WHAT IS REQUIRED:
From the listing, collect all lines containing the word "three".

DATA SHOWN:
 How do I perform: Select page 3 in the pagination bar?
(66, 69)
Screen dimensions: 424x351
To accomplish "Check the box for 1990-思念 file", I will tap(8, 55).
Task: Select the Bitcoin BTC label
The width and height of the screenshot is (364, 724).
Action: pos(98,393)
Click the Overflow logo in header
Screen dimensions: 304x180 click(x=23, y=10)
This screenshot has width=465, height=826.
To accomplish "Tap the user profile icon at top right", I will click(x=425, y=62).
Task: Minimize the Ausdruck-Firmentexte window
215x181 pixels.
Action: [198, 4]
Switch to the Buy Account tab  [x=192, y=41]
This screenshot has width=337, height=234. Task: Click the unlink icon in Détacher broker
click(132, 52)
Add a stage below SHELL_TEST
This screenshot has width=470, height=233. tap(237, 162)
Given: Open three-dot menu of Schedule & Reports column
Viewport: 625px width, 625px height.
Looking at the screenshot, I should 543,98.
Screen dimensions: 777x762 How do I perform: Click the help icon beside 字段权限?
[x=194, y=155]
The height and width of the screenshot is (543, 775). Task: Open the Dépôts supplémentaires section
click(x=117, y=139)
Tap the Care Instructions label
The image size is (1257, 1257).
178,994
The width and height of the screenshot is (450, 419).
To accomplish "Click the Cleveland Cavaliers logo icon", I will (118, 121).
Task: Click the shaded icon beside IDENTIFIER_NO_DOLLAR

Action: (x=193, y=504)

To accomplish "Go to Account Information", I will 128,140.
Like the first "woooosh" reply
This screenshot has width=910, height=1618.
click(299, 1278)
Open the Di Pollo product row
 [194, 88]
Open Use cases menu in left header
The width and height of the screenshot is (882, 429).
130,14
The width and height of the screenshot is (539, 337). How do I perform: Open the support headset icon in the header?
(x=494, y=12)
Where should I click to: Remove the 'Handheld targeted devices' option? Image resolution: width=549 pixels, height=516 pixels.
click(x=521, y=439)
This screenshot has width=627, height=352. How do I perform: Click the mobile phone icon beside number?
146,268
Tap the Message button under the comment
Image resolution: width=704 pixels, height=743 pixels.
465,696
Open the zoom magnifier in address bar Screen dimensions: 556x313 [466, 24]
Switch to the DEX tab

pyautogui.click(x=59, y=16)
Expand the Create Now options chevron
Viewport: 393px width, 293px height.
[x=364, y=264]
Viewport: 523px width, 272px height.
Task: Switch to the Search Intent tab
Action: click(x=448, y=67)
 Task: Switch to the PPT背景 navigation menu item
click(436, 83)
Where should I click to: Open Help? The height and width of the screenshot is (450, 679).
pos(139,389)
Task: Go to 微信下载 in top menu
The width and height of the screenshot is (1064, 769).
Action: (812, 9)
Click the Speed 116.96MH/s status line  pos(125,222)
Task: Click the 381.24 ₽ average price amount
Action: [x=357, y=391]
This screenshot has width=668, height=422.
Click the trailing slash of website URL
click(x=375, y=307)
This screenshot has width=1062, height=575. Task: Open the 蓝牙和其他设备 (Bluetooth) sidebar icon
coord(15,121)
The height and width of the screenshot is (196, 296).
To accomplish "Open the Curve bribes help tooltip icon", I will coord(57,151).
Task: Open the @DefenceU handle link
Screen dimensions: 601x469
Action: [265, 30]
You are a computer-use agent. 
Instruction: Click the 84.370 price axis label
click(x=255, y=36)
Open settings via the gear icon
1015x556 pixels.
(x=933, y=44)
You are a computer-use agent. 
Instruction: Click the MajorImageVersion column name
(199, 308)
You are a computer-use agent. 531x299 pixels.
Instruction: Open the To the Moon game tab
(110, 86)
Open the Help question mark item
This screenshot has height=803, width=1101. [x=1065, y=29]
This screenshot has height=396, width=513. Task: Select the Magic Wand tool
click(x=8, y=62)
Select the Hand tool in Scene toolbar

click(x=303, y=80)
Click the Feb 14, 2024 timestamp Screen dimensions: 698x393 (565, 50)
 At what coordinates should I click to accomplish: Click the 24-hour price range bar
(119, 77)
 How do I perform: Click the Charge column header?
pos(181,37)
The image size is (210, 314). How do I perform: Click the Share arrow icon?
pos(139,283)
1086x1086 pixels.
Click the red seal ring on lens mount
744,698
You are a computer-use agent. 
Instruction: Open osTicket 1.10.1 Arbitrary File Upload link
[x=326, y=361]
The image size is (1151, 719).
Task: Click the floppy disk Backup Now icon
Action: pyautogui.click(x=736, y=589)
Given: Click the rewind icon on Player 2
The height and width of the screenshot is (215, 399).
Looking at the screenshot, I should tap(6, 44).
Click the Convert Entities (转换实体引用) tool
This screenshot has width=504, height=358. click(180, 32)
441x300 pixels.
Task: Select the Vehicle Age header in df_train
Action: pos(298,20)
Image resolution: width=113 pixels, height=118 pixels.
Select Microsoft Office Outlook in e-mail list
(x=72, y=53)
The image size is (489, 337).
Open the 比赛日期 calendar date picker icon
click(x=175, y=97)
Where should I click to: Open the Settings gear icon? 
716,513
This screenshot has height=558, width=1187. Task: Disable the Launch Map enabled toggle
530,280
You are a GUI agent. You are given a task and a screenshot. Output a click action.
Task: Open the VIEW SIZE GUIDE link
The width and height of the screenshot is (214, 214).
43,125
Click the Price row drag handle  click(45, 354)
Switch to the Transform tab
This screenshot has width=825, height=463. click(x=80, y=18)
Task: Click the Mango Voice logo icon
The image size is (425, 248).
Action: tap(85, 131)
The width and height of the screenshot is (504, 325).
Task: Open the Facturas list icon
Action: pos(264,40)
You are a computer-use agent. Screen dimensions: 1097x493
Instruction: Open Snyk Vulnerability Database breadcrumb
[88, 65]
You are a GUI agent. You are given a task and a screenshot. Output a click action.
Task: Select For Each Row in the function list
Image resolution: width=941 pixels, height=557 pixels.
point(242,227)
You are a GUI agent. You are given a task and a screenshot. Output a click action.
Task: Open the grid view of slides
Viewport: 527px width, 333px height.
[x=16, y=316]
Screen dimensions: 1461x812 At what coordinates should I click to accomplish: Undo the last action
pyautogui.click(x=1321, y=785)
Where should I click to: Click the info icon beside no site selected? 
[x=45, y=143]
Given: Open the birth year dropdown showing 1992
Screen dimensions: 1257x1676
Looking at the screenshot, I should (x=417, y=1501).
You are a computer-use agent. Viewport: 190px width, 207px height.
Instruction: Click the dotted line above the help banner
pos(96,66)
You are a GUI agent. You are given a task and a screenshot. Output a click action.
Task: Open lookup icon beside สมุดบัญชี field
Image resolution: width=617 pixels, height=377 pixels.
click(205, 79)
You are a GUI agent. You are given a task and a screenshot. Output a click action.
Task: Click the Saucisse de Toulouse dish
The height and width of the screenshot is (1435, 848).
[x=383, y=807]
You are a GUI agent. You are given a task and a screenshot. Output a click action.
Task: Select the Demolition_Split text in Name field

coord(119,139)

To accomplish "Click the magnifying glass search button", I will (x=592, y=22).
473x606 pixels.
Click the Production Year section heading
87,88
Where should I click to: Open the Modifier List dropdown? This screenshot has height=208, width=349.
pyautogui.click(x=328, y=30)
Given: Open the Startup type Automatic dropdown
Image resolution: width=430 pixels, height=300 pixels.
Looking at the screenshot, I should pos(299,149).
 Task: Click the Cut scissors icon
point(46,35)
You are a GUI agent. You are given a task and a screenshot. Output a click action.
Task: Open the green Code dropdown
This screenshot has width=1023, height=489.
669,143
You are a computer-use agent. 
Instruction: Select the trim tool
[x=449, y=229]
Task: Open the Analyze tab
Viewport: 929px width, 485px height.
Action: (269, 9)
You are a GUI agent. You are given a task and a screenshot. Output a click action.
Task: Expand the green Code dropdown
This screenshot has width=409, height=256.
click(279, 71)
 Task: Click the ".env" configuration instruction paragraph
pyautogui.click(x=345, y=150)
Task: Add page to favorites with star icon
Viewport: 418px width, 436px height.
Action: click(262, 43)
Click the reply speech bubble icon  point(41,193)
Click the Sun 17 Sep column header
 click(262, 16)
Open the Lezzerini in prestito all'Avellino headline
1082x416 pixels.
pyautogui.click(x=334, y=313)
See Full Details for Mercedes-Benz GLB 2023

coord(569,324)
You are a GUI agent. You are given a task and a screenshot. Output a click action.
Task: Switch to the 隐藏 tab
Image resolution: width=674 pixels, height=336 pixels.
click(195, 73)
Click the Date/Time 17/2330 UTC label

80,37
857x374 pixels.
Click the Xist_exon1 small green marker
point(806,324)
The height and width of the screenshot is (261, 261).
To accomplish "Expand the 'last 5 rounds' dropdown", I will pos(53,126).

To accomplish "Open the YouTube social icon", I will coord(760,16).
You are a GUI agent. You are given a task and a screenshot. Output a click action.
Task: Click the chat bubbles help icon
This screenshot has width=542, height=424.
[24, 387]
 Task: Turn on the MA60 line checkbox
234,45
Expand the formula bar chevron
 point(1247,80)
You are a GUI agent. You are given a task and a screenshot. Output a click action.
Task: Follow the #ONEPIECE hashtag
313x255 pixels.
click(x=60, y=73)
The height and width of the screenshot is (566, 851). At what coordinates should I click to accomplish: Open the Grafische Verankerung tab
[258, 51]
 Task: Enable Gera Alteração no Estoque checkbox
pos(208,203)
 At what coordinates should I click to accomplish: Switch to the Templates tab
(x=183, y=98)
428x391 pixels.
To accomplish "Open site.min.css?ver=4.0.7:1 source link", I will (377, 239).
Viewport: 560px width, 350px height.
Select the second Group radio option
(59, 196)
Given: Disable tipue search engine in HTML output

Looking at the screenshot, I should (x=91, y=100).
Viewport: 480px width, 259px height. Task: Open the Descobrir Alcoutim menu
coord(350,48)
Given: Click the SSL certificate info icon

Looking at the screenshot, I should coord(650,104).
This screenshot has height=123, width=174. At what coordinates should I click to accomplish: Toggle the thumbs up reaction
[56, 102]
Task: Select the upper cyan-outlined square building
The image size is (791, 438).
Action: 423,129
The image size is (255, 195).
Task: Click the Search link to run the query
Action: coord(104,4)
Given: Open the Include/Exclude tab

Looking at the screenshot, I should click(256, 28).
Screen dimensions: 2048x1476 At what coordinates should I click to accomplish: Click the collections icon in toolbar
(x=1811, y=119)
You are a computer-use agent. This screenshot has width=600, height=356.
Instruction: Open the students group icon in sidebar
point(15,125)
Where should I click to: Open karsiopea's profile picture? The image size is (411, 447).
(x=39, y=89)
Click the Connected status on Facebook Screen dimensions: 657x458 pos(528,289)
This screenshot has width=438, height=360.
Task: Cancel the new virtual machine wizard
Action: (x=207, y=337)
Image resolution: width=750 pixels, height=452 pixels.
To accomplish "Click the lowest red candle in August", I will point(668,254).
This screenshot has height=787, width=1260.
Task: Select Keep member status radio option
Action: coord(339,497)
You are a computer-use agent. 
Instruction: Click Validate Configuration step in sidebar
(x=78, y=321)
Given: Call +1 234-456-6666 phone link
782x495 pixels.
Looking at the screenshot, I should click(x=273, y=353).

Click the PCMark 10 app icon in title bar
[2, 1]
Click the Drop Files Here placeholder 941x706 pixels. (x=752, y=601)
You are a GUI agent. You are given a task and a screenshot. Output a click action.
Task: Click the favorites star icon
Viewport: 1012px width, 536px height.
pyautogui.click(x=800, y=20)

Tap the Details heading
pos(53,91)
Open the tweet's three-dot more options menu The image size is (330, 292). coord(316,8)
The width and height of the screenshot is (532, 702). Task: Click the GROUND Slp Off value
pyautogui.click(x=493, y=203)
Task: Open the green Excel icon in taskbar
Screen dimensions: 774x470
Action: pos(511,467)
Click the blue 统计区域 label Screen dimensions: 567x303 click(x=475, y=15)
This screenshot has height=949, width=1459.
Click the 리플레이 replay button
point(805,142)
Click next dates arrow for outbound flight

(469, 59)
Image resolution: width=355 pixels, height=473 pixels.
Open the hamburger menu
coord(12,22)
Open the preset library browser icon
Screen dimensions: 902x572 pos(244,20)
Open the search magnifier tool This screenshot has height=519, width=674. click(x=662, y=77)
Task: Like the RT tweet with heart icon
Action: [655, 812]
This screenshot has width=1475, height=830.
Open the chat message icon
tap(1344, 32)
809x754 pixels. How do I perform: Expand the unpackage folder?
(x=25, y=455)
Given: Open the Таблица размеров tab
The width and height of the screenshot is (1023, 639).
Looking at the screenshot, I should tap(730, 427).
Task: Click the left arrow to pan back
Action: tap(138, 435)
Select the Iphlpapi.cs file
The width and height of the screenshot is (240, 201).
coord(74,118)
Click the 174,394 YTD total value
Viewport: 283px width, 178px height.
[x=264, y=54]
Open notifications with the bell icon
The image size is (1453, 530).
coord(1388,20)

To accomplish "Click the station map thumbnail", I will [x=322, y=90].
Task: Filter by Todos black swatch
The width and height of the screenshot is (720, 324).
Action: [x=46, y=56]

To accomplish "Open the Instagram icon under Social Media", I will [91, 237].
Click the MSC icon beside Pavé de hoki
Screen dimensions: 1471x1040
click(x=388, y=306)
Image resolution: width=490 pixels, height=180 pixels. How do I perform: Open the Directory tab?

OUTPUT BELOW:
Given: Open three-dot menu of Schedule & Reports column
Open the tweet's three-dot more options menu The image size is (330, 292). coord(316,8)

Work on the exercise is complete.